The re-publication of images of the Prophet Mohammed by a French magazine in September sparked anger and protests in the Muslim world, especially in Pakistan.

"Macron is doing to Muslims what the Nazis did to the Jews – Muslim children will get ID numbers (other children won't) just as Jews were forced to wear the yellow star on their clothing for identification," Ms Mazari tweeted.

In a follow-up tweet on Sunday, Ms Mazari restated her claims after a condemnation by France's foreign ministry late on Saturday.

"These hateful words are blatant lies, imbued with an ideology of hatred and violence," said France's foreign ministry spokeswoman, Agnes von der Muhll.

"Such slander is unworthy of this level of responsibility.

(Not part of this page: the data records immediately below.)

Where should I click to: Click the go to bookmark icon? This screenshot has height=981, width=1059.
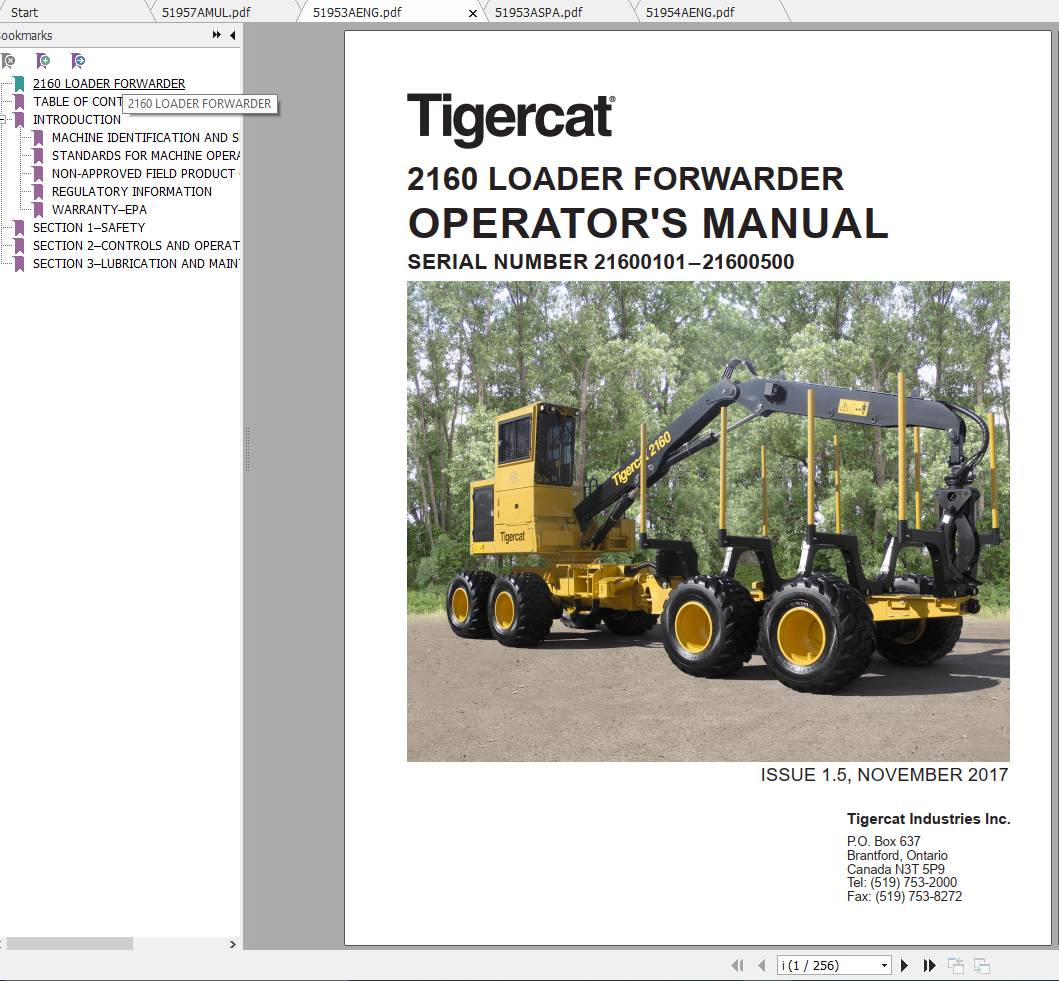tap(77, 61)
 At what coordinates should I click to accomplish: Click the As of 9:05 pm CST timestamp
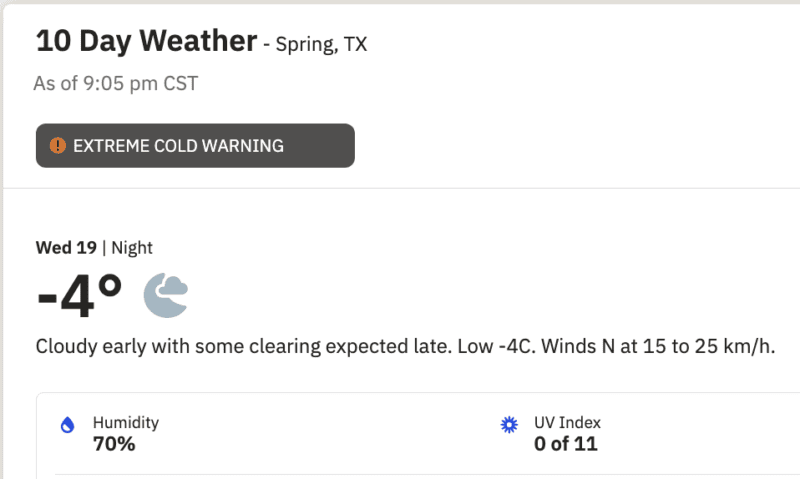pos(116,83)
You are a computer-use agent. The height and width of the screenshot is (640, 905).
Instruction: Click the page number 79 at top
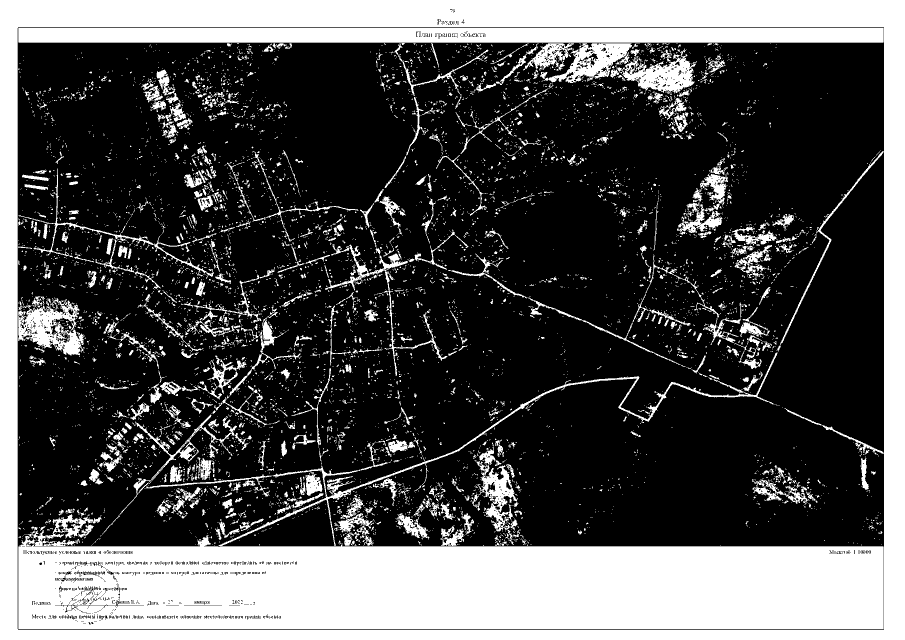[452, 10]
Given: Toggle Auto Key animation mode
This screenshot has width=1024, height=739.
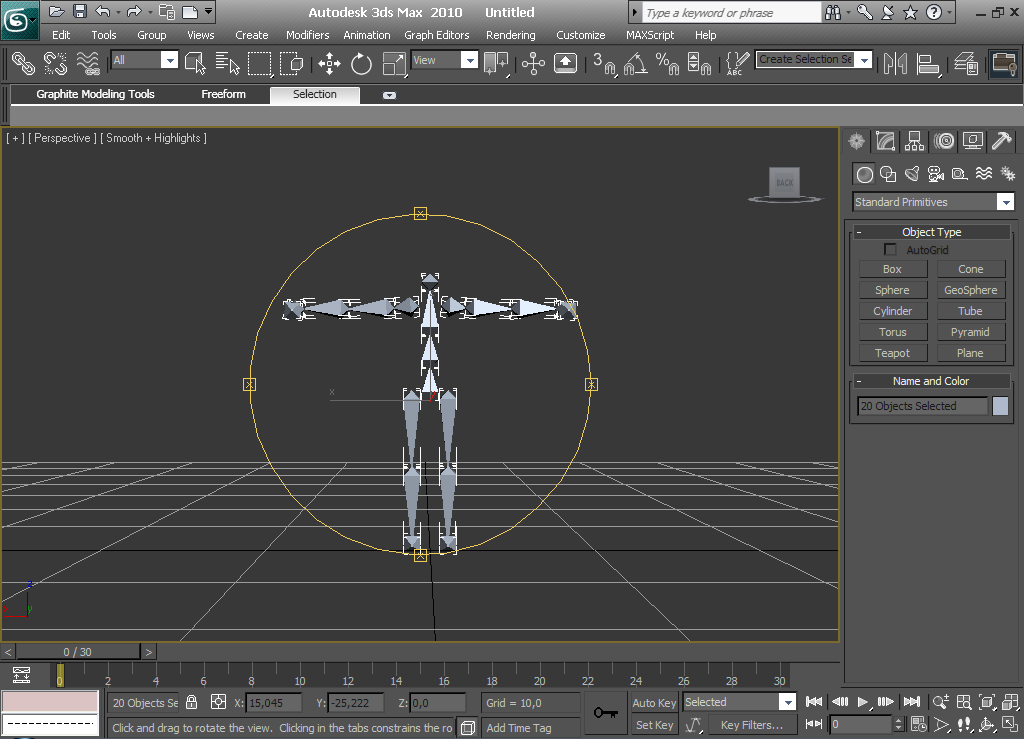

We reject them with the greatest firmness."

She said that Paris had informed the Pakistan embassy of its strong condemnation of the comments.

"Pakistan must rectify these remarks and return to the path of a dialogue based on respect," she said.

After the latest remarks, Ms Mazari later deleted her earlier tweet.

Pakistan's parliament at the end of October passed a resolution urging the government to recall its envoy from Paris, accusing Mr Macron of "hate-mongering" against Muslims.

Mr Macron had paid tribute to a French history teacher who was beheaded by an 18-year-old man of Chechen origin for showing cartoons of the Prophet Mohammed in a class on freedom of speech.

French officials called the beheading an assault on the core French value of freedom of expression.

After satirical magazine Charlie Hebdo in September re-published the cartoons it first published in 2015, Mr Macron said the freedom to blaspheme went hand in hand with the freedom of belief in France.